This question is about independence in the ANOVA analysis.
Assume that you have $I\cdot J$ independent random variables $X_{i,j}$. We also assume that each is normally distributed with common mean $\mu$ and common variance $\sigma^2$. Define:
$\bar{X_{i.}}=\sum_{j=1}^JX_{i,j}/J$.
$\bar{X_{..}}=\sum_{i=1}^I\sum_{j=1}^JX_{i,j}/(IJ)$.
$S_i^2=\sum_{j=1}^J(X_{i,j}-\bar{X_{i.}})^2/(J-1)$.
Why are then $\sum_{i=1}^I(\bar{X_{i.}}-\bar{X_{..}})^2$ and $\sum_{i=1}^JS_i^2$ independent?
I know that there is a result that says that $\bar{X_{i.}}$ and $S_i^2$ are indpendent. But I do not see how we get independence when we introduce $\bar{X_{..}}$? My book doesn't explain why we have this independence in detail. It says that we have indpendence because the first expression is based on $\bar{X_{i.}}$ and the second expression is based on $S_i^2$.
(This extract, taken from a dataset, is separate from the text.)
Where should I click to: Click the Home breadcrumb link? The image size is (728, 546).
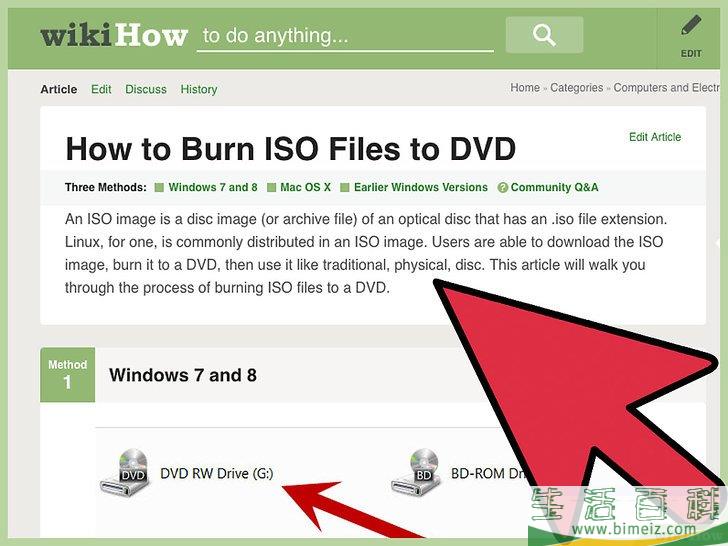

The result is a consequence of Cochran's Theorem, one of the results of which also states that, if a $\chi^2$ variate $X$ with $n$ degrees of freedom can be written as the sum, $X = X_1 + ... + X_k$ where each $X_i \sim \chi^2_{r_{i}}$ such that $r_1 + ... + r_k = n$, then $X_i$'s are independently distributed.
Notice that the total sum of square can be decomposed into following terms,
$\displaystyle \sum_{i=1}^I\sum_{j=1}^J\left(X_{i,j} - \bar{X}_{..}\right)^2 = \displaystyle \sum_{i=1}^I\sum_{j=1}^J\left(X_{i,j} - \bar{X}_{i.}\right)^2 + \sum_{i=1}^I\sum_{j=1}^J\left(\bar{X_{i.}} - \bar{X}_{..}\right)^2$
Dividing by $\sigma^2$ on both sides,
$\displaystyle \sum_{i=1}^I\sum_{j=1}^J\left(\dfrac{X_{i,j} - \bar{X}_{..}}{\sigma}\right)^2 = \displaystyle \sum_{i=1}^I\sum_{j=1}^J\left(\dfrac{X_{i,j} - \bar{X}_{i.}}{\sigma}\right)^2 + \sum_{i=1}^I\sum_{j=1}^J\left(\dfrac{\bar{X_{i.}} - \bar{X}_{..}}{\sigma}\right)^2$
Futher, since $X_{i,j}$ are normally distributed, the LHS is distributed according to a $\chi^2$ variate with $IJ-1$ degrees of freedom. Also, it can be verified that the term on the extreme right is a $\chi^2$ variate with $I - 1$ degrees of freedom and the term in the middle is the sum of $I$ independent $\chi^2$ variate each with $J-1$ degrees of freedom.
So, we have $IJ - 1 = I(J-1) + (I-1)$.
Hence, by Cochran's theorem, the independence is verified.